18.2.08

Shabbath as a value-index

I lost my phone on thursday. I found it sunday morning, but it made for a dettached weekend. On Shabbath my mind wandered to the topic and I reminded myself that I didn't care about the phone, and moved on with Shabbath. This started me thinking though, how much I live for Shabbath, how everything that transpires during the week is a mad rush to stay afloat until the next Shabbath when I can really live again. I thought perhaps I should only value something in terms of how useful it is to me on Shabbath. I still think that's probably true.

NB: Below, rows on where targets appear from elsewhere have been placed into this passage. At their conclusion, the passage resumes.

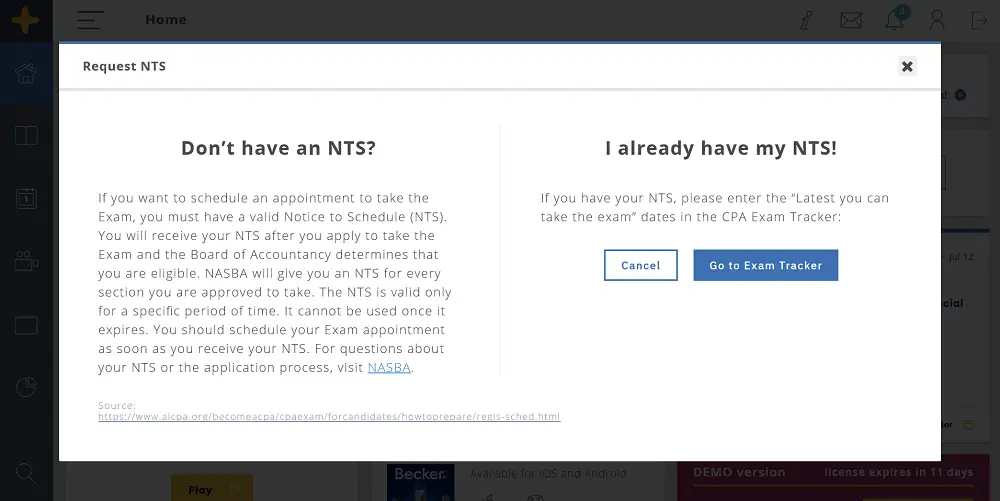1000x501 pixels.
Task: Open the NASBA link
Action: point(389,368)
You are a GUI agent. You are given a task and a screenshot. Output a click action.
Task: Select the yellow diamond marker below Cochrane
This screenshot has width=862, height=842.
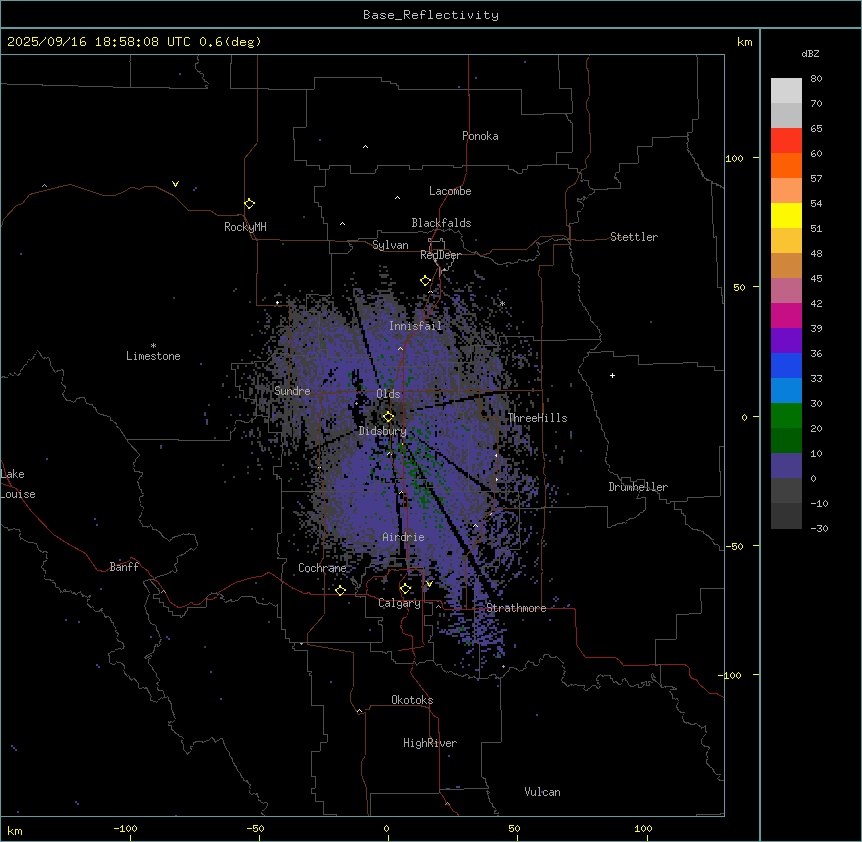[340, 591]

Think about it for a minute, what if you really managed your life this way, what if we assigned everything a relative Shabbath-value? It would change our lives drastically. In truth, as Jews, we are meant to value everything in terms of its spiritual potential, but that is still a relatively distant and abstract value-system. In place of that, Shabbath is very concrete. Either you can use it on Shabbath or you can't.

[At this point in the midst of my brilliant flash of insight, I said, wait, what about my Tefillin? I can't really be expected to hold myself to a value system where my tefillin have no value. Well, you will be happy to hear that Tefillin, while it is not a mitzwah to wear your Tefillin on Shabbath, can be worn on Shabbath in specific circumstances. Still, since there's no mitzwah to do so, our new way of looking at value seems to seriously devalue my precious Tefillin.]

We can actually do this same re-evaluation with each and every mitzwah. (In some cases halachah has done this: discussing the value of non-kosher food, etc.) If we were to take this all the way through to its end, we could, through evaluating everything in our lives through the eyes of each of the mitzwoth, arrive at which things have intrinsic value to us, and which are empty mitzwah-calorically.

I can't imagine I would sit around watching TV if I was really aware of how many mitzwoth (613) derive no benefit from my watching it.